■ Exercise
Where the word "agent" occurs in a line of the data, return the whole line.

Material for the task Start Marker

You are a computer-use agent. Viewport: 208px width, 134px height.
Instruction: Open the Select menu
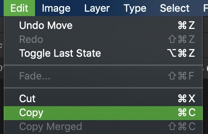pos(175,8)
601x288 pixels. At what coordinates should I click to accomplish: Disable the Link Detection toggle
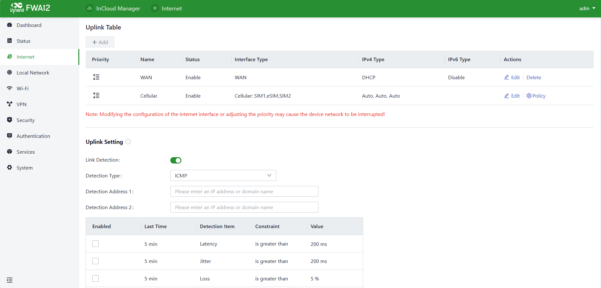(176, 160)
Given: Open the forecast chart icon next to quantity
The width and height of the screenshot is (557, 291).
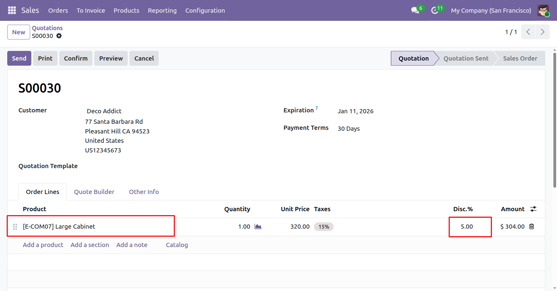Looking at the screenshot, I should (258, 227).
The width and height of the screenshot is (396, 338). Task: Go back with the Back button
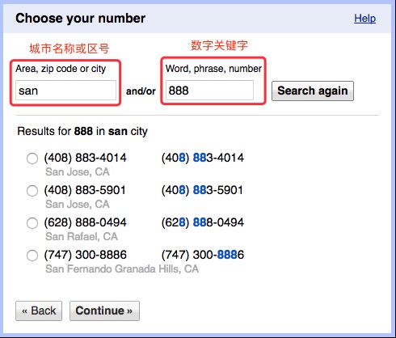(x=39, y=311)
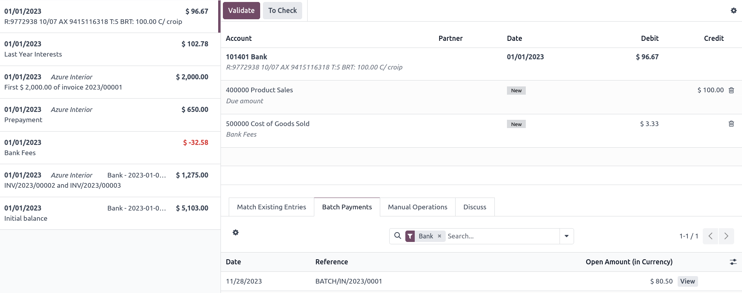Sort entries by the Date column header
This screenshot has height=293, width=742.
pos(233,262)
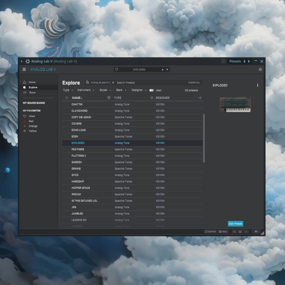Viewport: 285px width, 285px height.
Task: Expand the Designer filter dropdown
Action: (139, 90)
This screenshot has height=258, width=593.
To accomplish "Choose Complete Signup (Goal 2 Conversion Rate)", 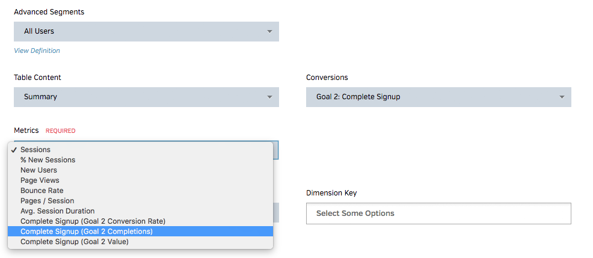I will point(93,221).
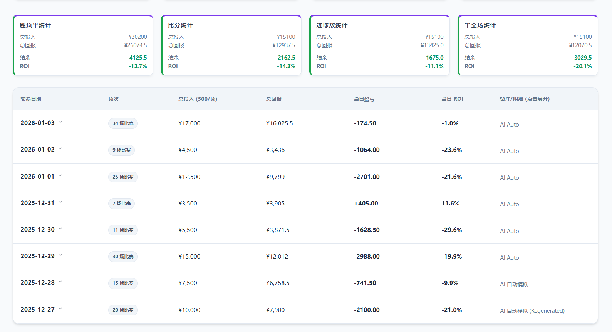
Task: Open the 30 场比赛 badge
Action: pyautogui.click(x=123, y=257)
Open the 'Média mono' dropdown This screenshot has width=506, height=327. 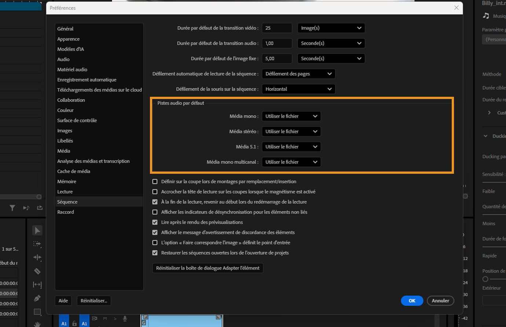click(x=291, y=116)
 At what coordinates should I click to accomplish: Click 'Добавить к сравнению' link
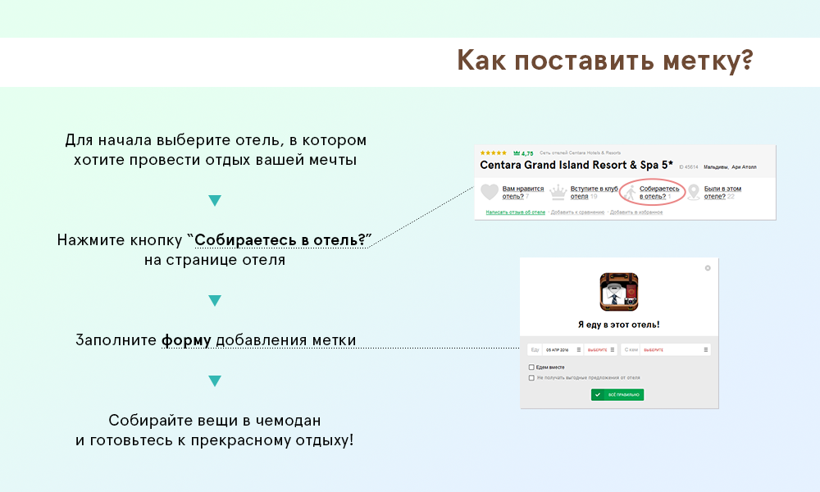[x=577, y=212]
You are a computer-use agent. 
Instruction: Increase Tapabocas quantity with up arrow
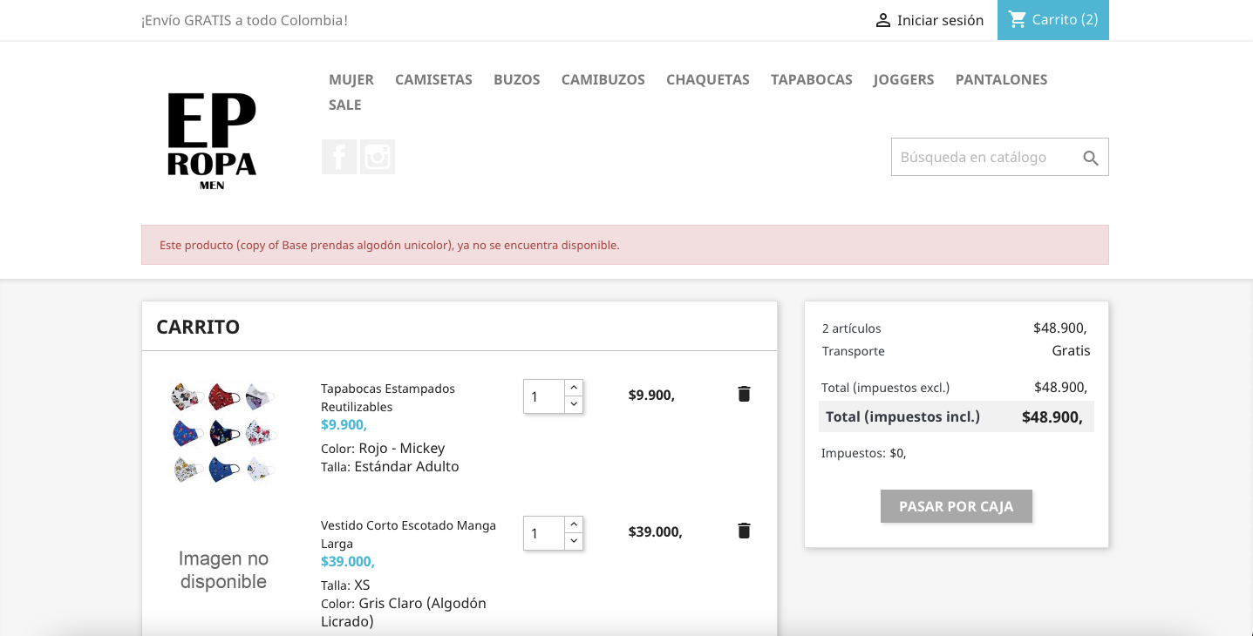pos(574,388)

Material for the task End Marker

■ Worked solution
You are a computer-use agent. Viewport: 208px width, 134px height.
You are a computer-use agent. 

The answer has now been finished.